[Interface element records]
►

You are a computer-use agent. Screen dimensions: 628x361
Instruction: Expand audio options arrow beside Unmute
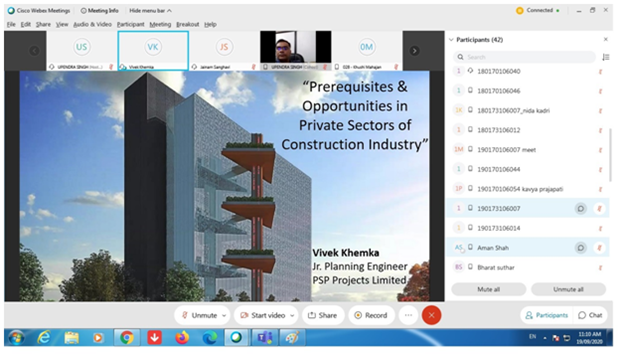tap(224, 316)
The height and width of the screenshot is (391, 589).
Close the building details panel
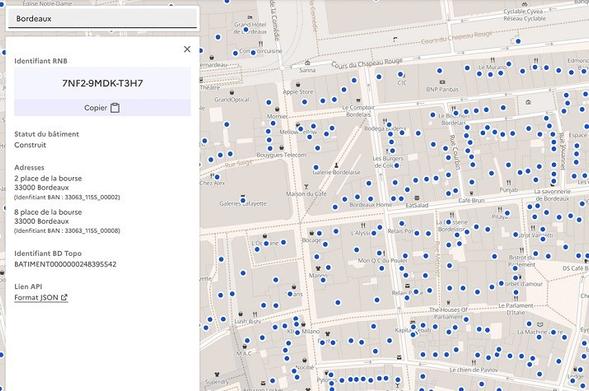(x=187, y=49)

◄

■ **Exercise description**
Can you update the listing so that every "panel" becomes "pane", with nothing else changed? Omit the pictures from your answer.

■ **Finished task**
You are a computer-use agent. Screen dimensions: 628x361
Instruction: Expand audio options arrow beside Unmute
tap(224, 316)
The height and width of the screenshot is (391, 589).
Close the building details pane
(x=187, y=49)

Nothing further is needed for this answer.